O que está por trás das patentes
A Europa recusou o patenteamento e, como o Brasil, trata programas de computador na lei de direitos autorais.
Sérgio Amadeu da Silveira
ARede nº 79 - abril de 2012
Imagine se o método de alfabetização de Paulo Freire
estivesse patenteado? Quem ganharia com isso? Aqueles que poderiam
vender licenças de uso do método para os governos e para as poucas
escolas particulares que se interessassem pela alfabetização de adultos.
Quem perderia com isso? Todos os educadores que aplicaram aquele método
tão fundamental para alfabetizar milhares de pessoas a partir das
palavras geradoras e da contextualização do aprendizado.
Métodos,
modelos, programas de computador e até arranjos lógicos chamados de
algoritmos podem ser patenteados nos Estados Unidos. Lá, há poucos
limites para a frenética reprodução do capital. O esquema de
patenteamento é importante para bloquear o uso de uma invenção durante
um período de tempo, atualmente 20 anos. Quem registrou a patente na
instituição oficial terá o monopólio de seu invento por todos esses
anos. O seu detentor pode autorizar empresas e pessoas a utilizar o
invento mediante o pagamento de royalties. Também pode simplesmente
impedir que qualquer outro possa fazer uso de sua criação.
Nos
Estados Unidos, somente a IBM tem mais de 30 mil patentes de programas
de computador. Softwares são rotinas logicamente encadeadas que permitem
a um processador de informações executá-las ou interpretá-las para
mover um hardware qualquer ou para gerar um novo conjunto de
informações. Softwares são algoritmos, textos alfanuméricos escritos em
linguagem de programação. Richard Stallman, criador do movimento do
software livre, considera as patentes de software um dos maiores
obstáculos ao desenvolvimento do conhecimento tecnológico: “Imaginem que
alguém tivesse patenteado as notas os ou arranjos musicais de uma
sinfonia. Imaginem se não pudéssemos usar violinos com outro tipo de
cordas porque alguém tinha patenteado essa ideia. Ocorre o mesmo com o
software.”
Patentes são utilizadas para bloquear o conhecimento de
algo. Quando surgiu, a patente pretendia proteger as invenções
industriais que, em geral, tiveram grandes investimentos para serem
testadas e consolidadas e, portanto, o Estado garantia um prazo de uso
exclusivo do invento para remunerar o inventor. Nos EUA, o uso da
patente agora serve para bloquear a disseminação de descobertas, até as
análises de combinações genéticas e equações matemáticas. A Europa
recusou o patenteamento de softwares e, tal como o Brasil, trata os
programas de computador na legislação referente aos direitos do autor,
entendendo que o software não é similar a uma invenção industrial.
Observando
as patentes concedidas nos anos de 2009 e 2010, nos Estados Unidos,
praticamente todos os 25 maiores depositantes são da área de TI, segundo
a Intellectual Property Owners Association (IPO), a mais importante
associação dos donos de patentes. Segundo os pesquisadores Bessen e
Meurer (2008, p. 200) descrevem, as patentes de software podem ser
particularmente suscetíveis à utilização estratégica de uma linguagem
vaga.
A doutoranda em Políticas Públicas, Estratégias e
Desenvolvimento Denise Freitas Silva, também examinadora de patentes do
Inpi, nos alerta que os pesquisadores Bessen e Meurer, no livro Patent
Failure, “ressaltaram que o alto grau de abstração das patentes
relacionadas a software é uma das causas para o aumento nas indefinições
quanto ao escopo destas patentes, o que contribui para infrações
inadvertidas e, em última instância, para a ocorrência de litígios”.

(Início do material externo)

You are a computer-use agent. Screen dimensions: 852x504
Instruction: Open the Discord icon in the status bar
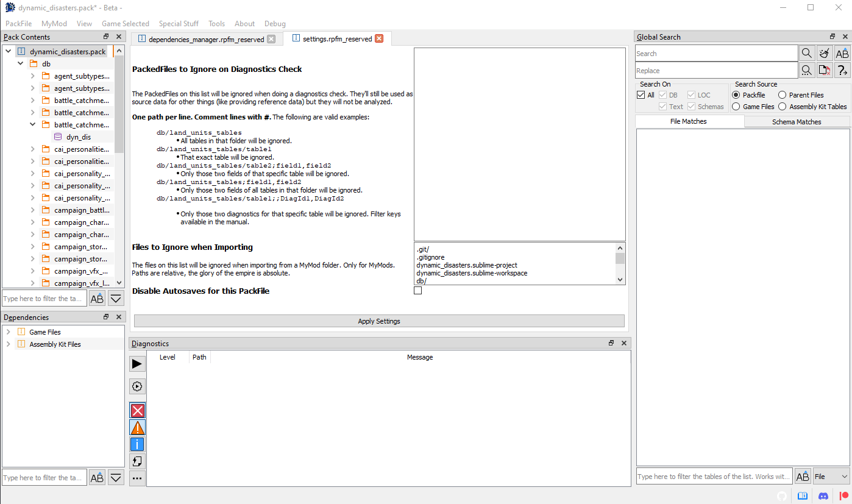823,496
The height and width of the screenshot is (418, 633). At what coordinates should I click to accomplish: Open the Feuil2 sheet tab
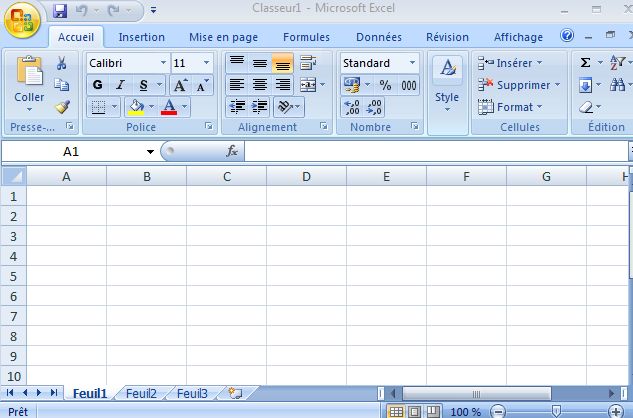pyautogui.click(x=141, y=393)
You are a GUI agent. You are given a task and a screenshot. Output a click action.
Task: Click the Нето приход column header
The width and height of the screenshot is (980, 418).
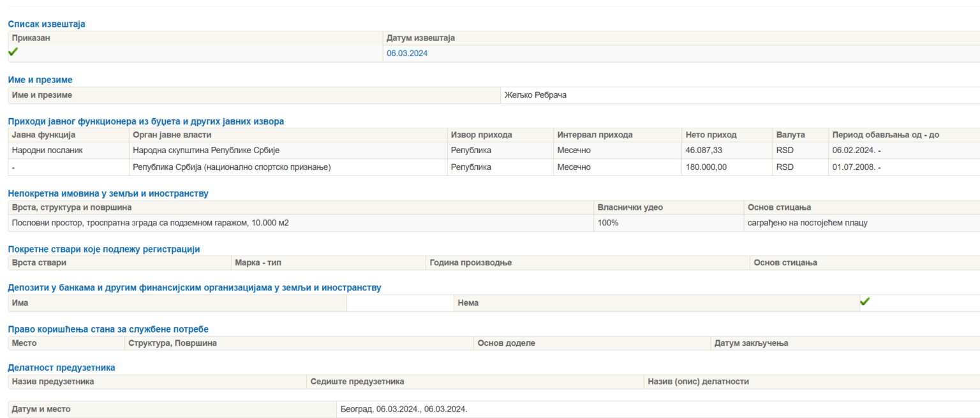[711, 135]
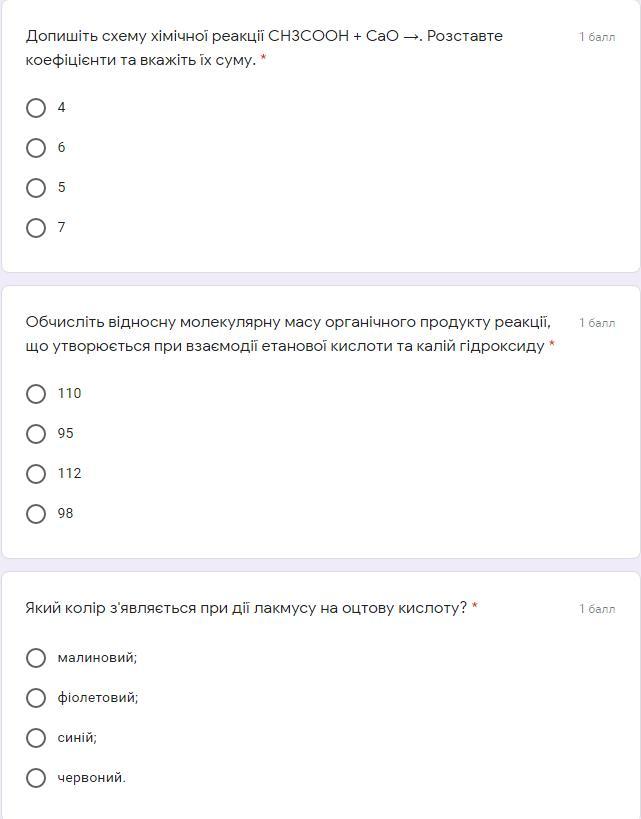Viewport: 641px width, 819px height.
Task: Click the label text 'червоний.'
Action: point(92,777)
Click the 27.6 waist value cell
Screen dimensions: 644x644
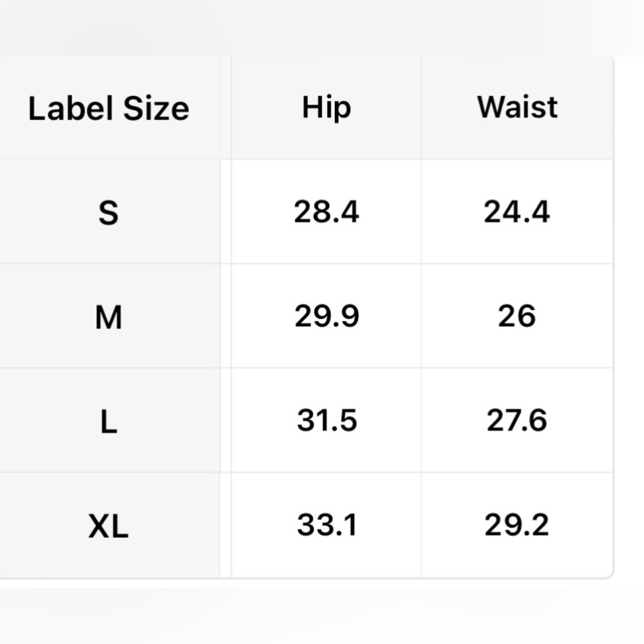517,420
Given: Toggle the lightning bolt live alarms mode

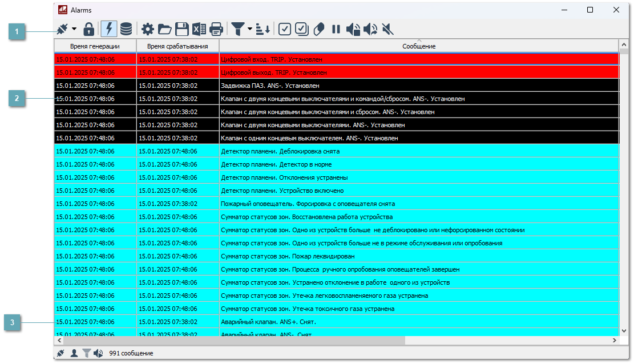Looking at the screenshot, I should 108,29.
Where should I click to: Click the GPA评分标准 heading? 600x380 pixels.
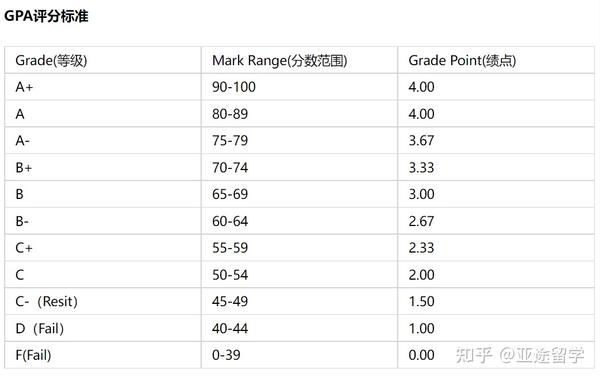click(46, 16)
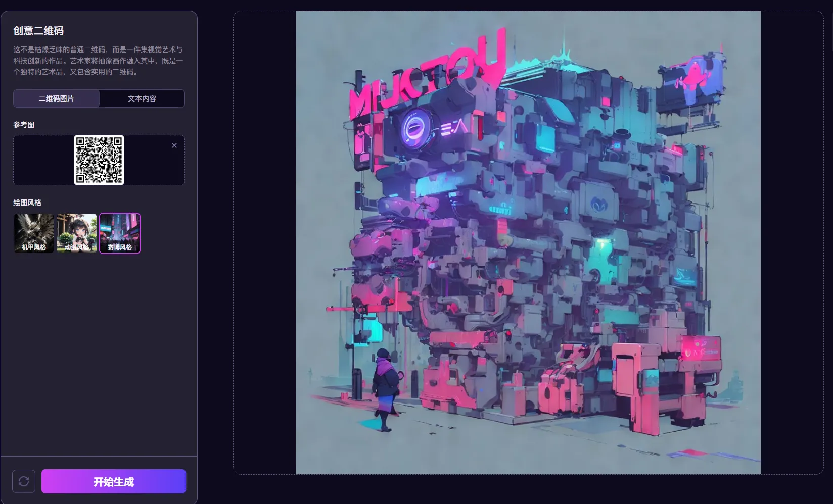
Task: Click the 创意二维码 panel title
Action: tap(38, 31)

Esses pesquisadores ressaltam ainda que os custos totais com processos
judiciais envolvendo as patentes de software são estimados em US $ 3,88
bilhões por ano apenas nos EUA.
Desse modo, as grandes
corporações podem criar a estratégia de patentear tudo que for possível
na sua área de interesse. Essa estratégia de negócios é chamada de
patenteamento defensivo. Serve para processar os concorrentes e também
para defesa de processos por violação de patentes. No início de março, o
Yahoo processou o Facebook, alegando que a maior rede social do mundo
teria violado dez patentes de sua propriedade, incluindo as tecnologias
de publicidade online. Yahoo tem mais de 3.300 patentes. A defesa
clássica para empresas processadas de violação é ameaçar o acusador com
suas próprias patentes. Por isso, alguns dias depois de ser acionado
judicialmente, em 22 de março, o Facebook adquiriu 750 patentes da IBM.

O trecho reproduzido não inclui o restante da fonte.